◆ SOURCE DOCUMENT
[Start of section]

COMMENTARY | A new portrait of Hillary Clinton, based on the recently released papers of a close friend, a political science professor named Diane Blair, reveals little that is new about the once and possibly future presidential candidate.
Most Hillary watchers are well aware that she is ruthless, often to the point of brutality, as well as being entitlement addled. The portrait does provide more examples that illuminate the character of an unpleasant and ambitious person, though.
The one big revelation, which may haunt any future presidential aspirations, is about Ms. Clinton’s real attitude toward health care reform. The former first lady was famously at the head of an effort to impose a system that was similar to Obamacare in the early 1990s, but which quickly fell apart and helped to lead to the Gingrich revolution of 1994. But that effort was apparently only the first step toward her real goal, a Canadian style single payer health care system run by the government.
“On Feb. 23, 1993, Blair joined the Clintons for a family dinner at the White House. The subject of health care reform came up.
“‘At dinner, [Hillary] to [Bill] at length on the complexities of health care-thinks managed competition a crock; single-payer necessary; maybe add to Medicare,’ Blair wrote.

[End of section]

◆ INSTRUCTIONS
• a. According to the commentary on Hillary Clinton, on what date did Diane Blair join the Clintons for a family dinner at the White House?
• b. Carry on the commentary about Hillary Clinton's health care views from its last sentence.

◆ EXERCISE DATA

[Start of section]

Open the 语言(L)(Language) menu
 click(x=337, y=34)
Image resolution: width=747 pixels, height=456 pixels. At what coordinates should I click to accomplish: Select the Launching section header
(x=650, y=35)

[End of section]

◆ PER-TASK ANSWERS
• a. February 23, 1993.

• b.
“The account is at odds with public statements by the former First Lady that she never supported the single-payer option.
“In an interview with the New York Times as she ran for president in 2008, Hillary Clinton said she had never seriously considered adopting a single-payer system, in which the government, using funds appropriated from taxpayers, pays for all health care expenses.
“‘You know, I have thought about this, as you might guess, for 15 years and I never seriously considered a single payer system,’ said Clinton in the interview.”
The conversation, it should be noted, took place shortly after Ms. Clinton has been appointed to head President Clinton’s health care task force.
The revelation sets up a potent issue for the 2016 presidential campaign. Whatever Obamacare morphs into by that year, the big question around which the election will turn will likely be what to do about America’s health care system. The Republican candidate will likely push for free market reforms, in effect repealing and replacing Obamacare. Ms. Clinton seems to secretly favor doubling down and having the government, which couldn’t even create a proper signup website, take over the entire health care system and running it. Whether she will publicly support that and how she will spin the revelation of her true beliefs remains to be seen.